§ **TASKS TO COMPLETE**
A. According to the Hannu Mikkola article, what car was he driving when he won his first event of record in 1966?
B. Please retype the Hannu Mikkola article starting with "The motorsport world lost" and going on through "of his legacy.".
C. Carry the Hannu Mikkola article on from the point where it stops.

Featured: This Globetrotting Audi 200 Quattro Was Hannu Mikkola's—And Audi's—Final WRC Podium Finisher

This Globetrotting Audi 200 Quattro Was Hannu Mikkola’s—And Audi’s—Final WRC Podium Finisher

By Robb Pritchard
May 10, 2021

Photography by Robb Pritchard
Event images c/o Wolf-Dieter Ihle

The motorsport world lost one of its greats earlier this year. One of the highest-flying Finns, a World Rally Championship winner, and an excellent driver who led a decades-long competitive career, Hannu Mikkola deserved his legendary status, and his passing this February was a solemn time for his many fans, his family, and the motorsport world.
He famously took Audi Sport’s first and last wins in the WRC, earning a drivers’ championship title in 1983 in the process. After an opportunity to see one of his former cars up close—the 200 Quattro that Mikkola drove to his final WRC podium step during the 1987 Acropolis Rally—we took a look back at the man’s achievements with Audi Sport in the presence of a physical piece of his legacy.

Mikkola began driving competitively in his native Finland in the early 1960s, winning his first event of record in 1966 at the wheel of a Volvo 122. He later came to prominence and gained major manufacturer attention in 1970, in part for winning the five-week, 16,000-mile rally from London to Mexico World Cup Rally at the wheel of a Ford Escort 1850 GT, with co-driver Gunnar Palm. Throughout the rest of the decade, Mikkola drove an eclectic mix of Fords, Volvos, Peugeots, and Toyotas, and officially started his WRC career in 1973. Mikkola earned his first world rally victory at the 1974 1000 Lakes Rally, an event he would go on to win seven times (a record he holds with Marcus Gronholm).

In 1979, again at the wheel of a Ford Escort, Mikkola came to within a single point of the the first official WRC drivers’ title, finishing behind his friend Björn Waldegård. Although successful in Fords, it was ultimately Mikkola’s time with Audi in the 1980s that places him among the sport’s all-time talents.

With its four-wheel drive system and turbocharged engines, the Quattro completely rewrote the rulebook on how to win, inciting the biggest paradigm shift in rally history by proving what could be done with four driven wheels. It wasn’t an overnight success for the then still small German manufacturer, and in the early years the Quattros were plagued by reliability issues. The sheer capability of the cars were still enough for the Audi Sport team to win its first constructors’ title in 1982, and its second and final in 1984.

The 1983 season marked the last time any constructor would win the championship with a rear-wheel drive car (Lancia with its 037), but is was also to be Mikkola’s year as a driver. With four wins and three second places for Audi, he took the 1983 drivers’ title with a 23-point margin over second-place finisher and future teammate Walter Röhrl. The following year, Mikkola finished second in the final standings behind teammate Stig Blomqvist, but from that season onward, the dominance that Audi had snatched up early was reined in. The short wheelbase Sport Quattro that debuted late in 1984—and its evolved be-winged, fire-spitting S1 E2 variant—just didn’t have the same competitive edge the mid-engined Peugeot 205 T16 the Lancia S4.

§ **GIVEN INFORMATION**
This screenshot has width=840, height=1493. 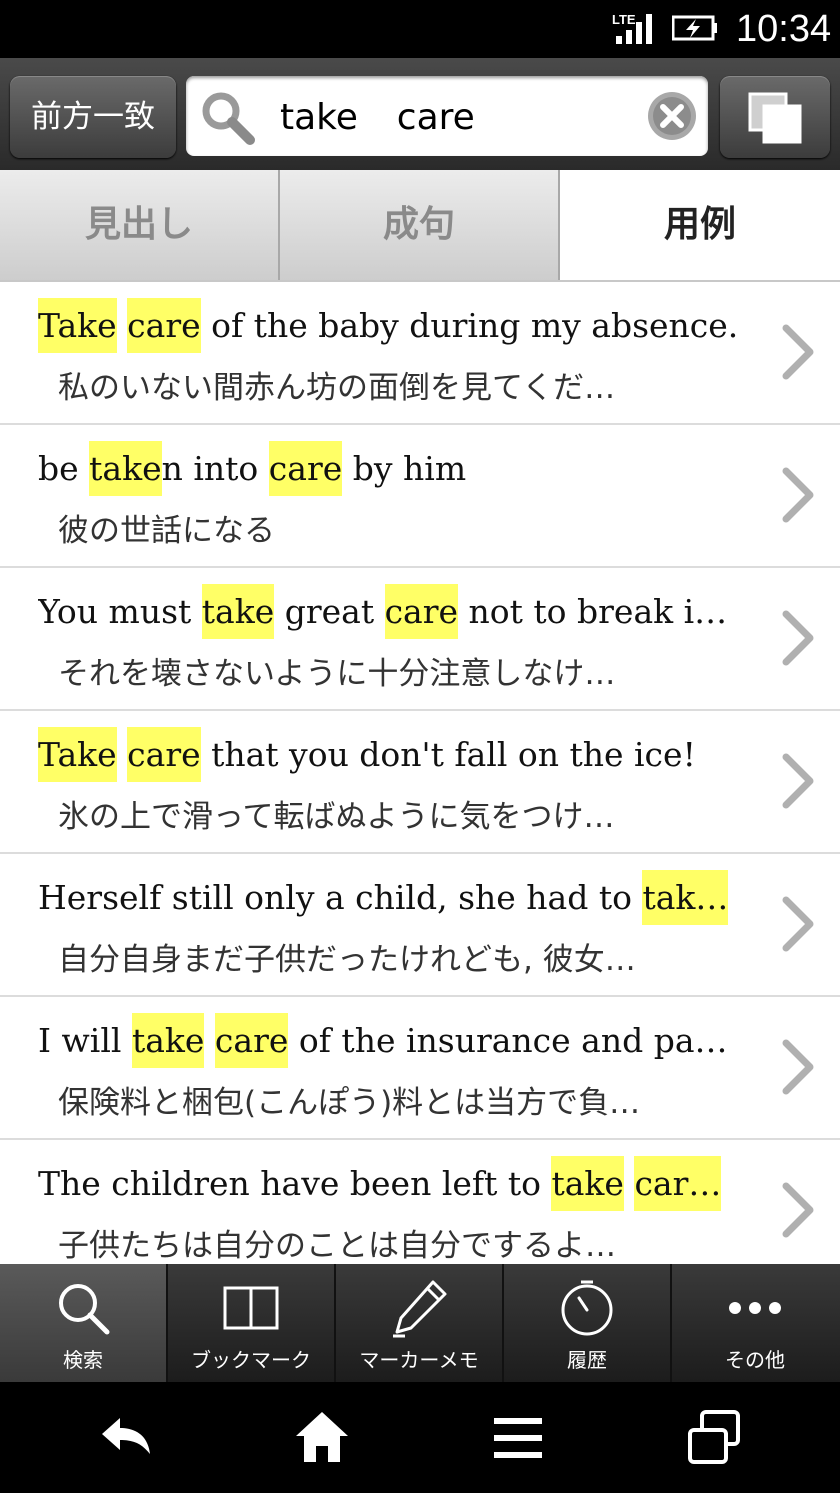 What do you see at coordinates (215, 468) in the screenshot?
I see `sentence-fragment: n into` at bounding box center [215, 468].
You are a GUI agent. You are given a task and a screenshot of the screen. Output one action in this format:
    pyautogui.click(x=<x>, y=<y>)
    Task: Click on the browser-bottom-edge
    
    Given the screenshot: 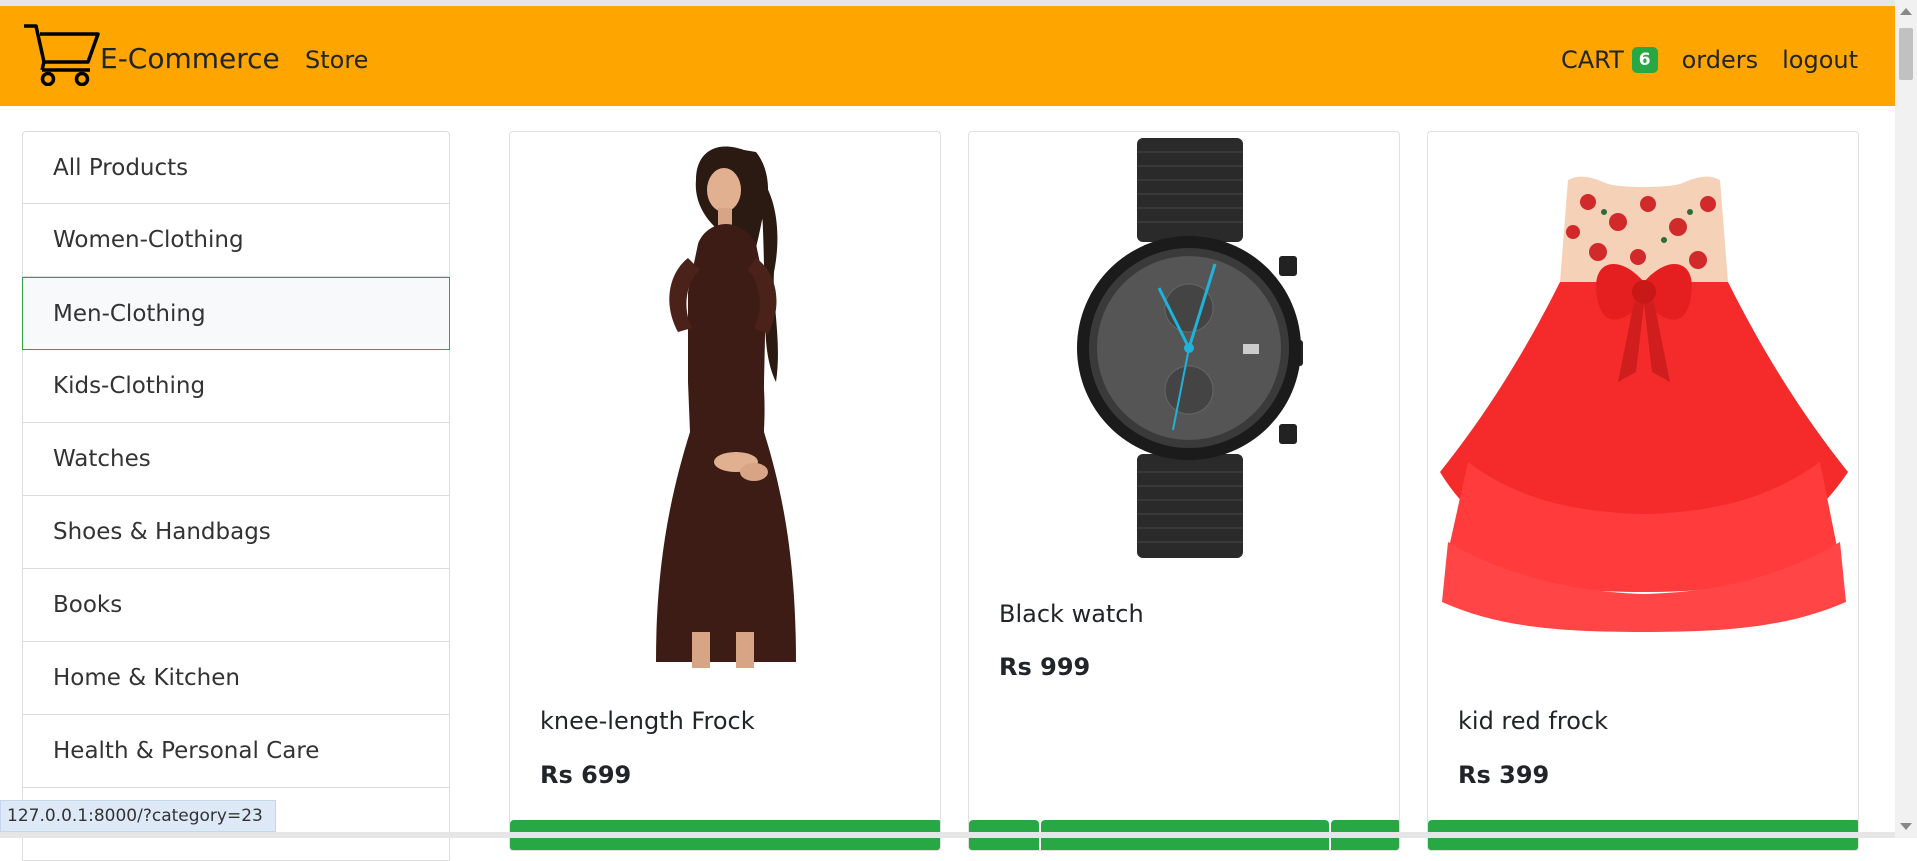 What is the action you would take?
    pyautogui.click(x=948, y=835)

§ **EXPECTED RESULTS**
A. A Volvo 122.

B.
The motorsport world lost one of its greats earlier this year. One of the highest-flying Finns, a World Rally Championship winner, and an excellent driver who led a decades-long competitive career, Hannu Mikkola deserved his legendary status, and his passing this February was a solemn time for his many fans, his family, and the motorsport world.
He famously took Audi Sport’s first and last wins in the WRC, earning a drivers’ championship title in 1983 in the process. After an opportunity to see one of his former cars up close—the 200 Quattro that Mikkola drove to his final WRC podium step during the 1987 Acropolis Rally—we took a look back at the man’s achievements with Audi Sport in the presence of a physical piece of his legacy.

C.
Following the deaths of spectators and participants during the truncated 1986 season, the 1987 brought sweeping changes to the WRC by getting rid of the dangerously fast and lightweight Group B cars, putting a revised set of Group A regulations at the forefront instead. Based on mass-produced cars rather than quasi-prototype homologation specials, the Group A cars weren’t as exciting in a vacuum, but the competition and manufacturer support were consistently strong during their time.

Compared to the peerless Lancia Deltas that positively took over the 1987 season, the Audi 200 Quattro was overweight and ungainly. The Audi Sport team won just one rally all season with the car—which would also prove to be their last in the WRC in general—but it was a special one.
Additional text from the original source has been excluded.